Antworten auf die Angst vor dem Land
Neu-Ödernitz, Blick vom Wasserturm um 1930. Foto: Museum
Niesky. „Es ängstigte mich, nun auf dem Land leben zu müssen, aber dieses Niesky war voller Überraschungen. In Niesky waren in den einfachen, geraden Straßen ganz gleiche Häuser, in der alle Fensterdimensionen und Wände und die Höhe der Dächer genormt waren, da standen selbst die Bäume in Ordnungsreihen…“, schilderte der Architekt Konrad Wachsmann seinen ersten Eindruck von seinem neuen Arbeitsort.
Als Wachsmann 1926 seine Anstellung bei Christoph & Unmack bekam, war die Siedlung Neu-Ödernitz – bis auf die Häuser an der Blockhausstraße – gerade fertiggestellt. Anfang der 20er-Jahre herrschte in Niesky ein regelrechter Bauboom. Auf dem neu erworbenen Landbesitz der Firma wuchsen Wohnhäuser in Holz-Fertigbauweise praktisch von einem Tag auf den anderen wie Pilze aus dem Boden. Die Nieskyer Holzbaufirma wollte mit ihrer eigenen Werkssiedlung die Wohnungsnot unter ihrer Arbeiterschaft beheben. Die ältesten Holzhäuser stehen in der Fritz-Schubert-Straße, 1920/21 erfolgte die Bebauung der Christophstraße, Doecker- und Schlesienplatz. Bis 1923 war die gesamte heutige Konrad-Wachsmann-Straße fertiggestellt. In kürzester Zeit entstanden 39 Mehrfamilienhäuser in denen 85 Familien eine modern ausgestattete Wohnung bekamen.
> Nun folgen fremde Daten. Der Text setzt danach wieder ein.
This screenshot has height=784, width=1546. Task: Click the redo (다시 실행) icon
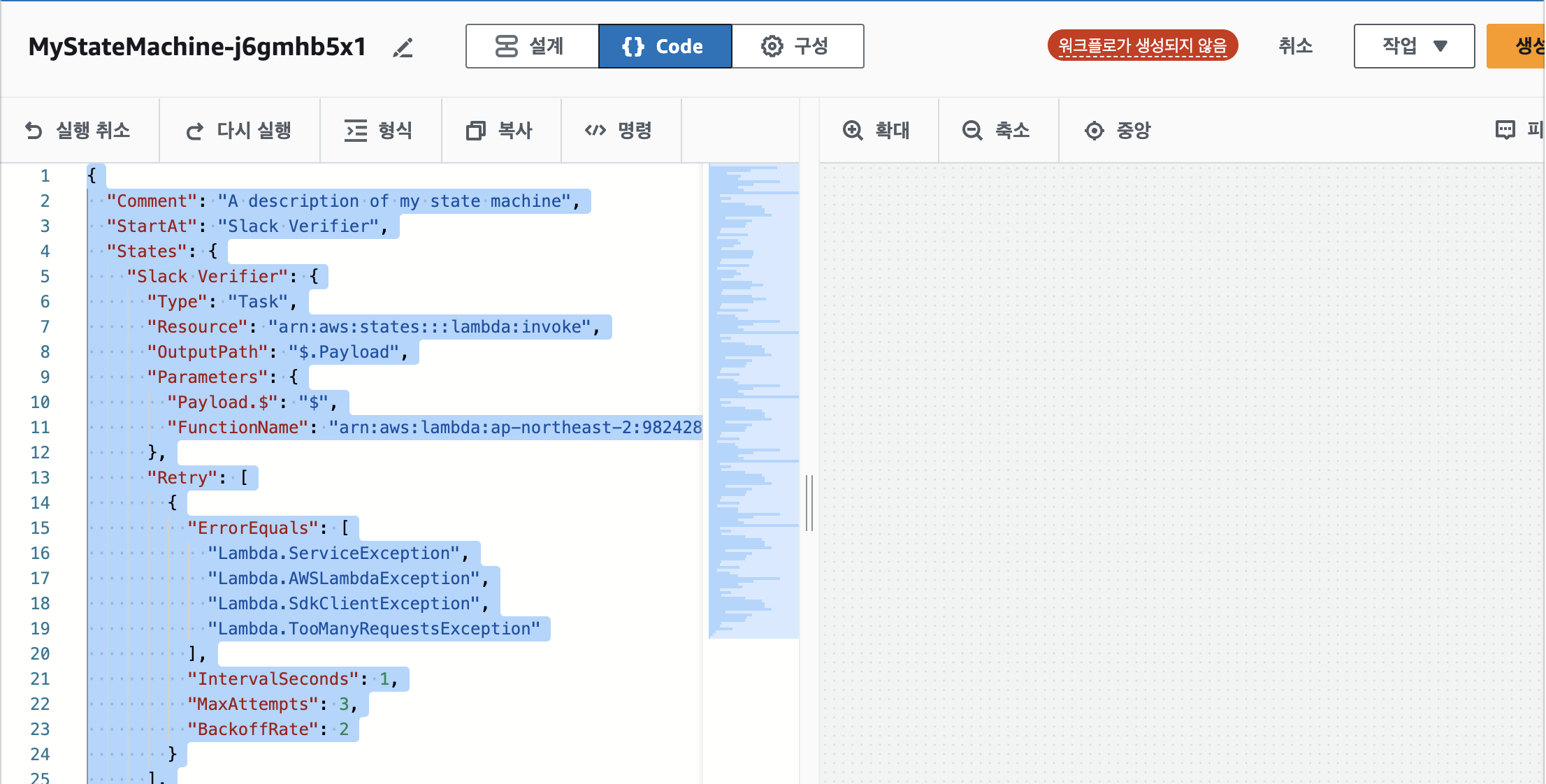pos(195,131)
Großflächig erprobte Christoph & Unmack, die damals Europas bedeutendste Holzbaufirma war, ihre patentierte Doecker-Tafelbauweise. Die in großen Serien vorgefertigten Wand-, Boden- und Dachplatten inklusive Türen und Fenster wurden auf der Baustelle nur noch mit speziellen Hakenverschlüssen zusammengefügt. Die Häuser waren innerhalb von wenigen Tagen bezugsfertig.
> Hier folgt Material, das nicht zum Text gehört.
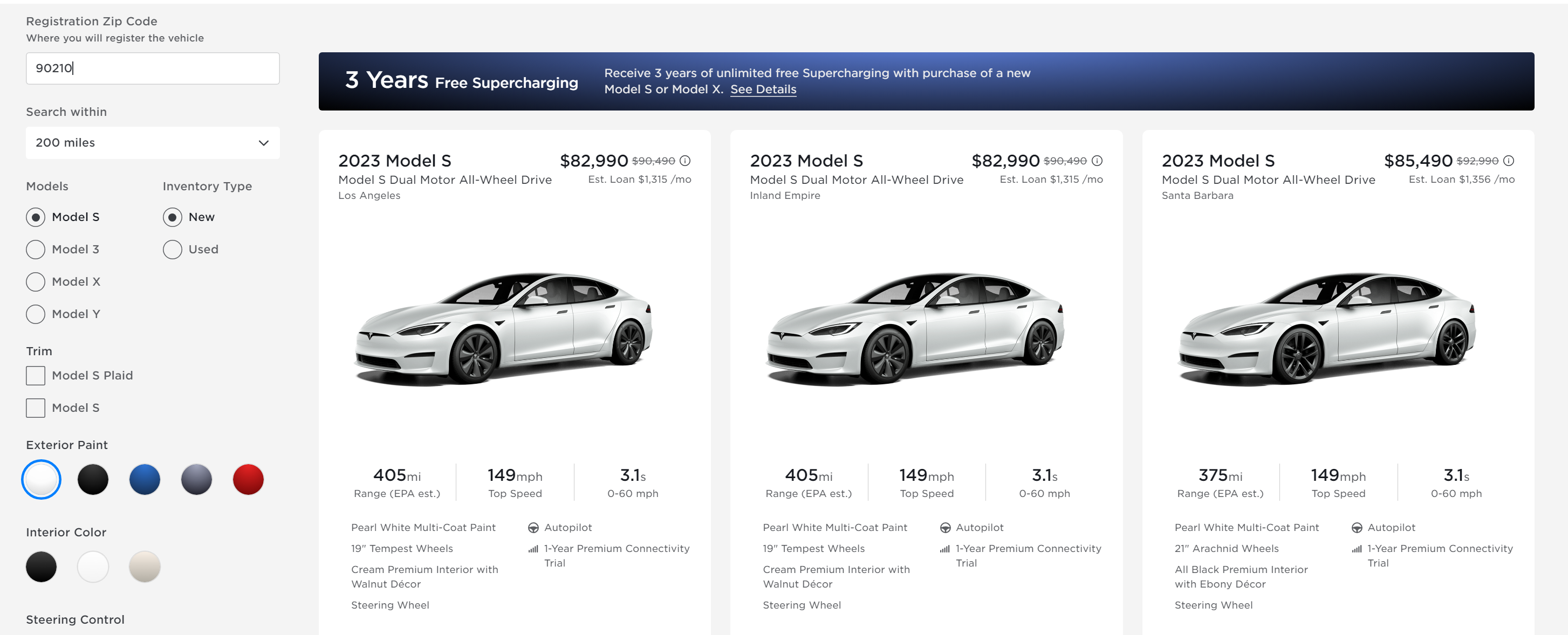Click Autopilot icon in Santa Barbara listing

click(1357, 527)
Beeindruckend für den Besucher – die Siedlung diente gleichzeitig als Musterhaussiedlung – war das gut durchdachte städtebauliche Gesamtkonzept mit planmäßig angelegten Straßen und begrünten Platzanlagen. Nach dem Vorbild einer Gartenstadt wurden jeder Wohnung ein eigener Nutzgarten zur Selbstversorgung und ein Vorgartenbereich zugeordnet. Außerdem gehörte zu jedem Haus ein Nebengebäude in Holzbauweise, in dem sich Stallungen für Kleintiere sowie gemeinschaftliche Waschküchen befanden. Die schlüsselfertige Hausübergabe beinhaltete außerdem die Einfriedung der Grundstücke. Ein Rosenbogen führte zu den Wohnungen. Anhand von Originalfotografien, Zeichnungen und Abbildungen aus Musterhauskatalogen zeigt eine Ausstellung bis zum Nieskyer Holzhausfest am 18. Juni im Johann-Raschke-Haus am Nieskyer Zinzendorfplatz eine Chronik der Bauetappen.